• **Provided entries**

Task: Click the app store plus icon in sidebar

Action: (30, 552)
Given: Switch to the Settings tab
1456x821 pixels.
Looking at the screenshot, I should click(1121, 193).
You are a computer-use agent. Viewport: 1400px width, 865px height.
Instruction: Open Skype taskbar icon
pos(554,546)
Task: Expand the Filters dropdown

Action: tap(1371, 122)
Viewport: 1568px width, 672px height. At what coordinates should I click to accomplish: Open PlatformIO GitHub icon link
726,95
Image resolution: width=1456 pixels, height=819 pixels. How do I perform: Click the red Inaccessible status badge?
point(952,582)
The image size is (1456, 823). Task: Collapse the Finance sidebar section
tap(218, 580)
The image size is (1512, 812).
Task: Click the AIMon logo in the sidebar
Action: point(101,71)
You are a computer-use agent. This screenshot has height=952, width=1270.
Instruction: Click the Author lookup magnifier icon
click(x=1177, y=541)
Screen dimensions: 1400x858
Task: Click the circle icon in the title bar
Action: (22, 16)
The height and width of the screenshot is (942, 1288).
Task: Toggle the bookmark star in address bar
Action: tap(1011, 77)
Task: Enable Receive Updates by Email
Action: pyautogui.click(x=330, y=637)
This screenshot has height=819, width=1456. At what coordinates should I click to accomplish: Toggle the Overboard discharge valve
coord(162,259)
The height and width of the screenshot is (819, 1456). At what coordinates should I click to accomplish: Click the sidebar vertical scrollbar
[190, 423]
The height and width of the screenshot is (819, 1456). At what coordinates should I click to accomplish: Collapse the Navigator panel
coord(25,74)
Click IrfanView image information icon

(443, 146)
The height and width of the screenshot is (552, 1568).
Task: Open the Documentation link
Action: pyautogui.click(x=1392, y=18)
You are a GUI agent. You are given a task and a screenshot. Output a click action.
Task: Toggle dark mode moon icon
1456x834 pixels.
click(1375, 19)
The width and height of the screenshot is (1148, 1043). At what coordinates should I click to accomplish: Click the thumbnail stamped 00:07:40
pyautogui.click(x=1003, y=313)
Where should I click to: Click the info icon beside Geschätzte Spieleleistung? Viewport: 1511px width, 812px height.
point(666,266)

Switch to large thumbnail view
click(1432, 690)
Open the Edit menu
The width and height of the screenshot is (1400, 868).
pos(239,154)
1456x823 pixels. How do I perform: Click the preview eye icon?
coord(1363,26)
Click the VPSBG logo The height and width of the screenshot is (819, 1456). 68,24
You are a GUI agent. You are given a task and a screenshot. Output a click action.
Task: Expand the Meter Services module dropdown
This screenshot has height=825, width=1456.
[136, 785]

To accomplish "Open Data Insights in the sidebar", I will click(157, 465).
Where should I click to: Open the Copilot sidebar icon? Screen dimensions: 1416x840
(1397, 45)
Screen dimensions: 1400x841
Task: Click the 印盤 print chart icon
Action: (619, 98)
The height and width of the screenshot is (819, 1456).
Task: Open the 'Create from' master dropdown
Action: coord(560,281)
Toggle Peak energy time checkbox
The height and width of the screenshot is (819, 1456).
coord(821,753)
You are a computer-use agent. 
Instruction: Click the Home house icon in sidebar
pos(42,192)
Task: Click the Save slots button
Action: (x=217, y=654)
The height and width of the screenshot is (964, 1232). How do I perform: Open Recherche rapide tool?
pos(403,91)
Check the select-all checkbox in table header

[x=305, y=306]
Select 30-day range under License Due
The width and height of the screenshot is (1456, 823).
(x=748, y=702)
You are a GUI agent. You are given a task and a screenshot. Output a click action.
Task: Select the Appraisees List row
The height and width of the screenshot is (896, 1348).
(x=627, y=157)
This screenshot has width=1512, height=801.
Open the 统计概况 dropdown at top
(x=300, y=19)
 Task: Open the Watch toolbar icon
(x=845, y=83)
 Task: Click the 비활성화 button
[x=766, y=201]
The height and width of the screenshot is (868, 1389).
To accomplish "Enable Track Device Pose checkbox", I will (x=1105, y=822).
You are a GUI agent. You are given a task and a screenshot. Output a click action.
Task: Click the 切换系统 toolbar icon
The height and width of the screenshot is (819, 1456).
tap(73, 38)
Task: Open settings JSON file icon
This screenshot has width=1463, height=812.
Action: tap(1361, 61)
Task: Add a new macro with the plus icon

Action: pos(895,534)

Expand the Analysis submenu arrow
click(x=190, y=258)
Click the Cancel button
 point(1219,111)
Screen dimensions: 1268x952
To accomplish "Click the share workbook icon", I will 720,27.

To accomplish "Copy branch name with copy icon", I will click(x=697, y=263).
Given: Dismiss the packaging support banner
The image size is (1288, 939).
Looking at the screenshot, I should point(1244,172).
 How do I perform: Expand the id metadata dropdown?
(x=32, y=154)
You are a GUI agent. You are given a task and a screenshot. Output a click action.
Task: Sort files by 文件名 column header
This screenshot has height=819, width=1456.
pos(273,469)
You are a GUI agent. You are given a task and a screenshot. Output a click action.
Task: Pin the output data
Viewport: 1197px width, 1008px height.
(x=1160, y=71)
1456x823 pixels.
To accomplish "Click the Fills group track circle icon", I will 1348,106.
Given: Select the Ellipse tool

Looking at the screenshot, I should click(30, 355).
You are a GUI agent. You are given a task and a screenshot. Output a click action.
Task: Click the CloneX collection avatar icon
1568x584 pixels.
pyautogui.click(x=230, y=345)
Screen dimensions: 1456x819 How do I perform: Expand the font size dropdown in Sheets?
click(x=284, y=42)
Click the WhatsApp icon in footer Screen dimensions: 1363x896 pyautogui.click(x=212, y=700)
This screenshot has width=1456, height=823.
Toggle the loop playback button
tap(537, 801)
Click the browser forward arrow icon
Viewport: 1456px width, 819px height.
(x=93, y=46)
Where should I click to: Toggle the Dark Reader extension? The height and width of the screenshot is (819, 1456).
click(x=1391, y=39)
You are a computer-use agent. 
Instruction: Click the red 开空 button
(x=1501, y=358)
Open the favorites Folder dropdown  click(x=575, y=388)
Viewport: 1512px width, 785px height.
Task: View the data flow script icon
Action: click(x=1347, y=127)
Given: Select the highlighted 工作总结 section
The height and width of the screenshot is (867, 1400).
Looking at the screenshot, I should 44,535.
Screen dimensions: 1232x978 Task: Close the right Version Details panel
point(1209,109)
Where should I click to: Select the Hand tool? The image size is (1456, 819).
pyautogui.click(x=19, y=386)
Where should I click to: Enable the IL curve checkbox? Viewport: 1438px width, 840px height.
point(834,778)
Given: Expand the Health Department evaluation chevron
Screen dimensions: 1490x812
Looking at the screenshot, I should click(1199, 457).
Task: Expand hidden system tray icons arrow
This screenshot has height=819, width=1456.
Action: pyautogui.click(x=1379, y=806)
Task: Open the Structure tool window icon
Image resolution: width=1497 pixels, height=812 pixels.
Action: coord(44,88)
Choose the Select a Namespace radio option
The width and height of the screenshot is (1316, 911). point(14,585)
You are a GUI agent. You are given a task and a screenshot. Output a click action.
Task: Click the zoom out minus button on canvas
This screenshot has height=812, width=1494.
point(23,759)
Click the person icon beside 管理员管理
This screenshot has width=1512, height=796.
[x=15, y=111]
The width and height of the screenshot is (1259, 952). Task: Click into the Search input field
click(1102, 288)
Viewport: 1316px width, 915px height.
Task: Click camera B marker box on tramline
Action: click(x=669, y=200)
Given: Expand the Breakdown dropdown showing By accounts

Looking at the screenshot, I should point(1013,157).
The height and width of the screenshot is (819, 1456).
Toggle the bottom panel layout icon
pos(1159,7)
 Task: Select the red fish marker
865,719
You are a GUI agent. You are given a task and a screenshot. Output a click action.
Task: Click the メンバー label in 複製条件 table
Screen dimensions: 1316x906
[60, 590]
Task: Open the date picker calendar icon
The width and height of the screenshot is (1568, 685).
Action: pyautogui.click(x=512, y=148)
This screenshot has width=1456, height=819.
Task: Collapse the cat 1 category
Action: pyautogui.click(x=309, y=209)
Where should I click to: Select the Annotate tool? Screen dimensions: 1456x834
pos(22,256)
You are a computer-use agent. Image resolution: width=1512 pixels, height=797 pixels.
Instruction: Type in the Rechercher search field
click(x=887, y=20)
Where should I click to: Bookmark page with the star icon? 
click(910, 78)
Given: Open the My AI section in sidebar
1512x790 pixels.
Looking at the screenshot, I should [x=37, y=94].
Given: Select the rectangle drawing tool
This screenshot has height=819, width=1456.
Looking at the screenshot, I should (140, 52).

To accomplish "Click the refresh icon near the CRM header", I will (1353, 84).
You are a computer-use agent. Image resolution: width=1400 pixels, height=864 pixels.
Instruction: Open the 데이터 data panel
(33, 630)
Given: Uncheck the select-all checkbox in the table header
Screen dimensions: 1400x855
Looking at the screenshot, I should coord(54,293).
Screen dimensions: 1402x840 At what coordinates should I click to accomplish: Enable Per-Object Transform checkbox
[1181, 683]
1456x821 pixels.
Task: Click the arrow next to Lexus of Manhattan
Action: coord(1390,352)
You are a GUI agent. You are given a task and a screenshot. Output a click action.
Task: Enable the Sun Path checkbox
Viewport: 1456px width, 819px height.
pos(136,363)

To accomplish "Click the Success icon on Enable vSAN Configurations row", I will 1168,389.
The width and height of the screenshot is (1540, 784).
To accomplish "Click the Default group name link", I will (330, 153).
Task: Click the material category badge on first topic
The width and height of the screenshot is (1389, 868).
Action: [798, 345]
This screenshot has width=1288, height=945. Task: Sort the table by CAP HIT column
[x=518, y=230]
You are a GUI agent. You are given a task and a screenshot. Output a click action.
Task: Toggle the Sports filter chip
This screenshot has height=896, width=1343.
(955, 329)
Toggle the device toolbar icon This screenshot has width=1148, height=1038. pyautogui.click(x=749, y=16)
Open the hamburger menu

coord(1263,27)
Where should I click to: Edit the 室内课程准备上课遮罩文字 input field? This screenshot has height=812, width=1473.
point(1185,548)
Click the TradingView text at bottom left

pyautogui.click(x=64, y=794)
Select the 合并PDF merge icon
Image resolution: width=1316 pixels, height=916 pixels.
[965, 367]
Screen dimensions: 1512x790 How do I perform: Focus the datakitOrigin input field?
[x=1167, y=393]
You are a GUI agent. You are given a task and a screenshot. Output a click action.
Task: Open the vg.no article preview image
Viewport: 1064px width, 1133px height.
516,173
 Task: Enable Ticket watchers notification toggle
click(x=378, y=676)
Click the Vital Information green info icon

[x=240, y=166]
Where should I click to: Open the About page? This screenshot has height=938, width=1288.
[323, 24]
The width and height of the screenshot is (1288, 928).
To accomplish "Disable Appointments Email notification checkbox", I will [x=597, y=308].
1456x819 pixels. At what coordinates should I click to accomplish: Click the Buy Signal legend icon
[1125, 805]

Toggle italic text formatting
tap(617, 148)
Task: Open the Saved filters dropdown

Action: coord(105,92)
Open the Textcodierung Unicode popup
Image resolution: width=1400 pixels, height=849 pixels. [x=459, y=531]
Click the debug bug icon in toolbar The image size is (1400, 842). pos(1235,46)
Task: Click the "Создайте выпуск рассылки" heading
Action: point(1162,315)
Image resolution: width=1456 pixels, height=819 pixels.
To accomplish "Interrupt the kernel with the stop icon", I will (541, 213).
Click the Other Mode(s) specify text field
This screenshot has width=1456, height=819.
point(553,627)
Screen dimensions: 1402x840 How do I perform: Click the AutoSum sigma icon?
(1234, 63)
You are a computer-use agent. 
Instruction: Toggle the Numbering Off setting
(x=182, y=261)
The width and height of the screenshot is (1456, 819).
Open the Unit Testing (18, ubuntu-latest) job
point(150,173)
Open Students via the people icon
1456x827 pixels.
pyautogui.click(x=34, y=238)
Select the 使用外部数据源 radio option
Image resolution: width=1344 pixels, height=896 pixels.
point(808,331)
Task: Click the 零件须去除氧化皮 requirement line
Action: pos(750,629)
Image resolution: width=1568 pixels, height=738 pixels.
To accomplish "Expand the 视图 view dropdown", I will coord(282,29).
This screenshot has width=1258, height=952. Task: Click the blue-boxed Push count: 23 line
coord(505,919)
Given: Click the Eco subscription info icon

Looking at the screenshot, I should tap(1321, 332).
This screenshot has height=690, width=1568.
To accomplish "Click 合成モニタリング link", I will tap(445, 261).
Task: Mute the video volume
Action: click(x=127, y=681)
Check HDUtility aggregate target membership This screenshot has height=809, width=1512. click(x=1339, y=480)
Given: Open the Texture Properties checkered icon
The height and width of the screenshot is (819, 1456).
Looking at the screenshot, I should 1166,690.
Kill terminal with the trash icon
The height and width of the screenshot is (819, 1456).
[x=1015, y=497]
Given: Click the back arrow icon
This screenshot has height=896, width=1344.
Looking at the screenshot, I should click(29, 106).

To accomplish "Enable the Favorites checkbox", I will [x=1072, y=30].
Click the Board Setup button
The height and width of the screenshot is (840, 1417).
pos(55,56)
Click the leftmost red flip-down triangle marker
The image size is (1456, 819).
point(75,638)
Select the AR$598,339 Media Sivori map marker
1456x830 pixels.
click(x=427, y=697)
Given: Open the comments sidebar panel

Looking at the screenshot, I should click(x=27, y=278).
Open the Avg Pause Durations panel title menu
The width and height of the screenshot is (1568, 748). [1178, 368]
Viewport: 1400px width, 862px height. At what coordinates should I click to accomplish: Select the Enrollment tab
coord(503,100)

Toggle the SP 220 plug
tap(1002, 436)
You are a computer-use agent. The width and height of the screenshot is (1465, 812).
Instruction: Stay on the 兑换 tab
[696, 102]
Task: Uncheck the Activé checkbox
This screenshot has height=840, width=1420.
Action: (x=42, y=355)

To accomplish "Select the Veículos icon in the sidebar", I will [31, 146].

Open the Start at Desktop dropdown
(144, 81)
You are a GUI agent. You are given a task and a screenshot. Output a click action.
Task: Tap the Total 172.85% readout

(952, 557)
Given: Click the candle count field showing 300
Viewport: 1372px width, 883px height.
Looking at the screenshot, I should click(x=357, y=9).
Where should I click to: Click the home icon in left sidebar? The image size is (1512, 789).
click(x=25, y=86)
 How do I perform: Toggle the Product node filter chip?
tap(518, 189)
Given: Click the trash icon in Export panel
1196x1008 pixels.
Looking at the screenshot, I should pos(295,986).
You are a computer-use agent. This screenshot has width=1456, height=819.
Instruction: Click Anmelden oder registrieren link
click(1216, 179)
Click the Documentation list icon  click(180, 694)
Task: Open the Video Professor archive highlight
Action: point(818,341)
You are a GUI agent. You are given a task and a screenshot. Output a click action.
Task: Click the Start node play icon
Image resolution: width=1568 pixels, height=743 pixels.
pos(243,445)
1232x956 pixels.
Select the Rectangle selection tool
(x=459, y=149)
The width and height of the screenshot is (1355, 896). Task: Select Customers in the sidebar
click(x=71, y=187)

• **What to do**
Check every line of the entries for "trash" and report how many lines contain it, without any other words.

• **Exercise answer**
2